No auge da expansão do Estado Islâmico entre 2013 e 2016, milhares de pessoas de diferentes países viajaram para territórios sob seu controle em busca de uma causa que lhes desse lugar no mundo. A partir desse contexto, “Rabia – As Esposas do Estado Islâmico”, estreia na direção de Mareike Engelhardt, acompanha duas jovens francesas, Jessica (Megan Northam) e Laïla (Natacha Krief), que deixam Paris rumo à Síria, abandonando uma existência à margem, marcada pela rejeição e a falta perspectivas.
Mais que devoção, a fuga se configura como insurgência da realidade vivida, com a fé islâmica operando como meio de sustentar a promessa de um novo começo. No início, a chegada parece acolhedora e a rotina se apresenta em pequenos aprendizados e cumplicidades discretas.
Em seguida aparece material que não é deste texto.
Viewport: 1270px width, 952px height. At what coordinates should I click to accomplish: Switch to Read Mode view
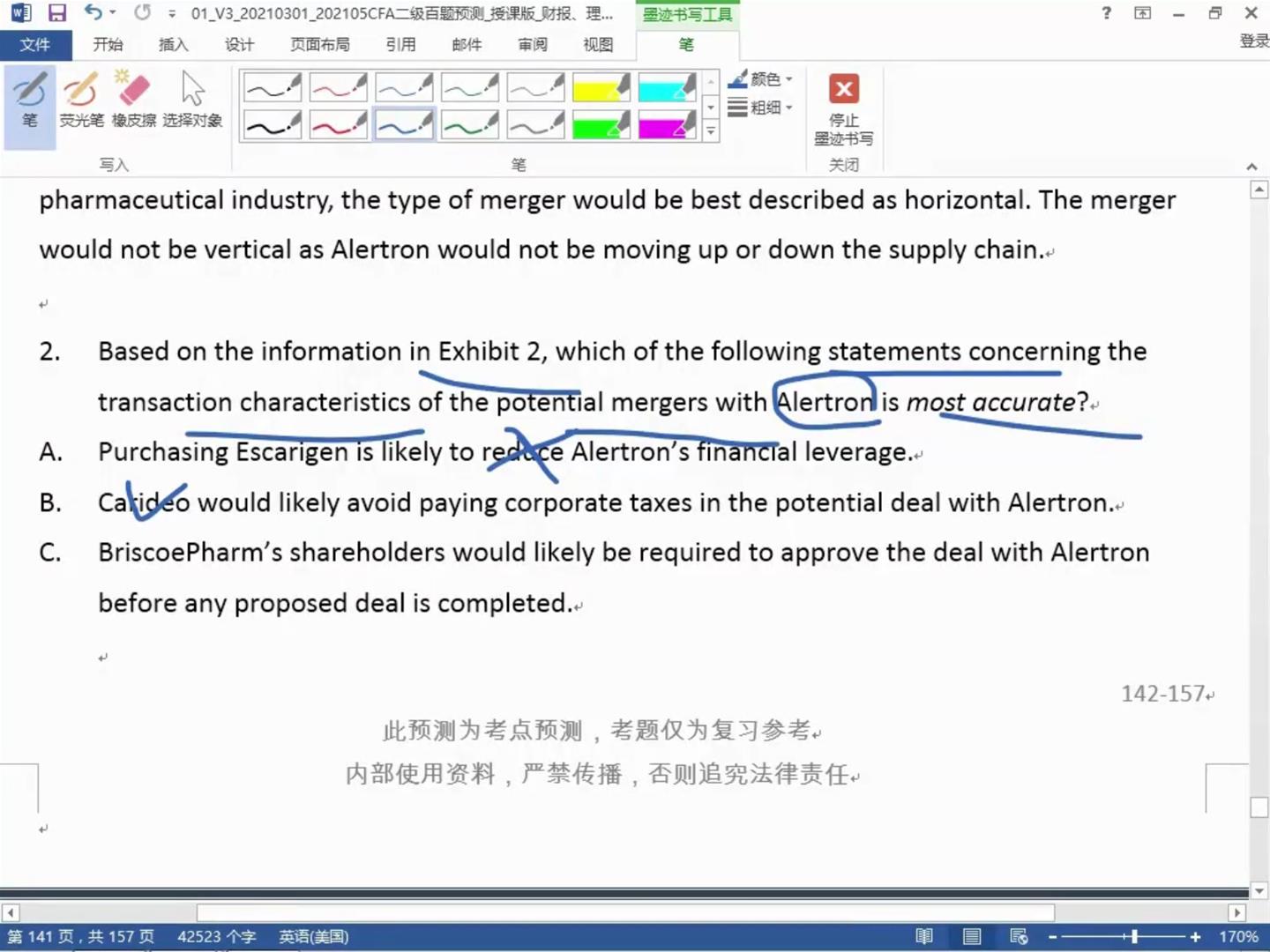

Aos poucos, a aparência de acolhimento se mostra armadilha e cada regra fecha mais uma porta, trocando expectativa por submissão.
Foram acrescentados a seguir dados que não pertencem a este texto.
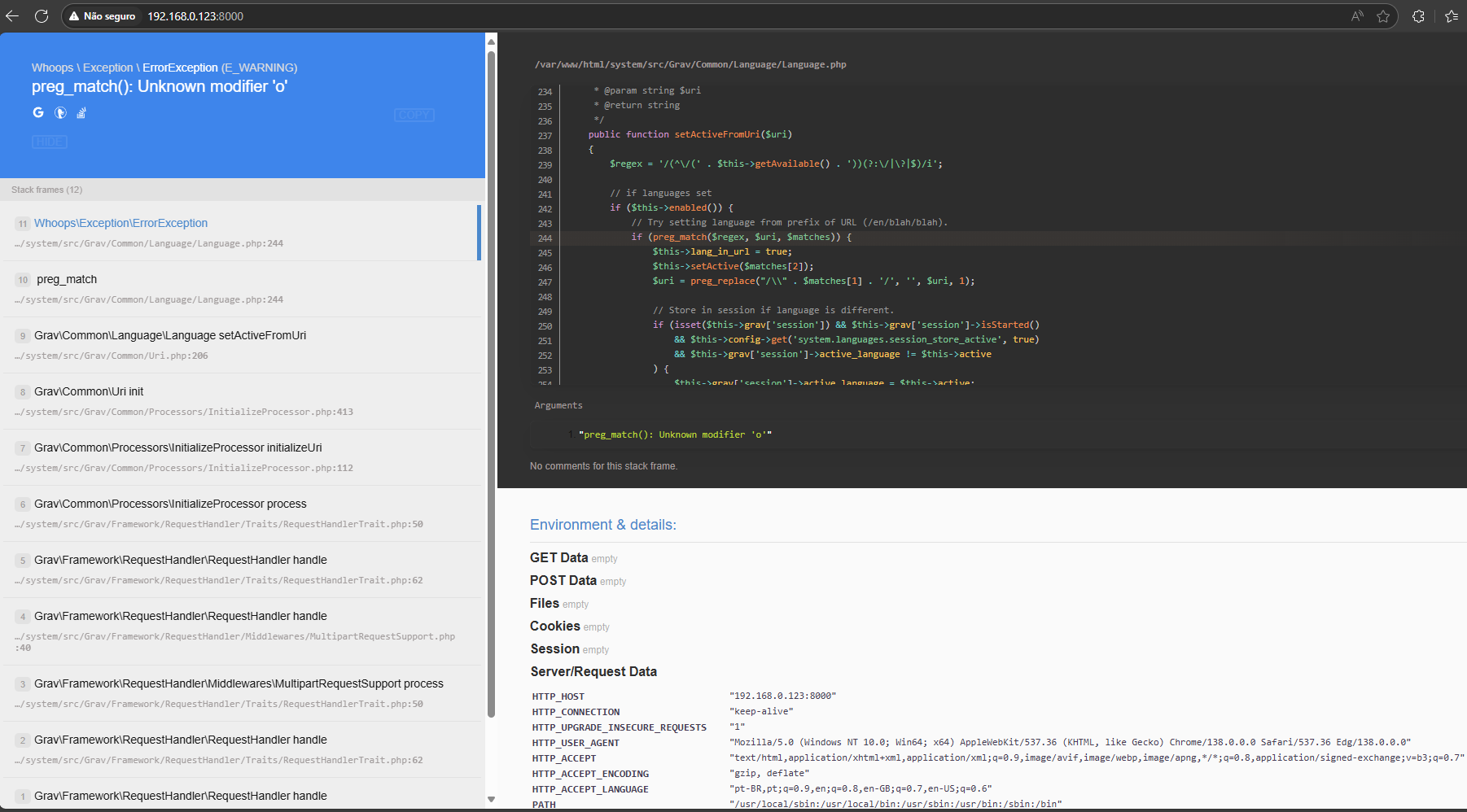Image resolution: width=1467 pixels, height=812 pixels.
Task: Click the Whoops\Exception\ErrorException frame link
Action: pos(120,223)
Nesse universo de clausura entra em cena a personagem Madame (Lubna Azabal), que organiza a casa e orienta comportamentos com mãos de ferro. A relação com Jessica se desenha em uma chave quase materna, em um primeiro momento com firmeza, mas logo em seguida oferecendo atenção a quem se sentiu invisível por muito tempo. Madame opera a partir da falta e encontra nela o ponto de ancoragem para sua autoridade. O filme sugere que a adesão nasce menos de certezas doutrinárias e mais de vínculos íntimos capazes de preencher carências antigas, alinhando o longa a debates contemporâneos sem cair no maniqueísmo.
Há momentos em que a condução explicita causas e efeitos que já estavam sugeridos, o que reduz um pouco a sutileza construída até então. A força das interpretações, porém, sustenta o conjunto. Megan Northam acompanha a metamorfose de Jessica com economia de gestos e sem atalhos emocionais. Lubna Azabal compõe uma Madame sedutora e implacável, capaz de transformar afeto em ferramenta de poder.
Em suma, “Rabia – As Esposas do Estado Islâmico” se afirma como retrato inquietante de como promessas de pertencimento podem se converter em cárcere emocional e social. Os sons da guerra permanecem ao fundo enquanto o verdadeiro combate acontece no âmbito dos vínculos e dos gestos cotidianos.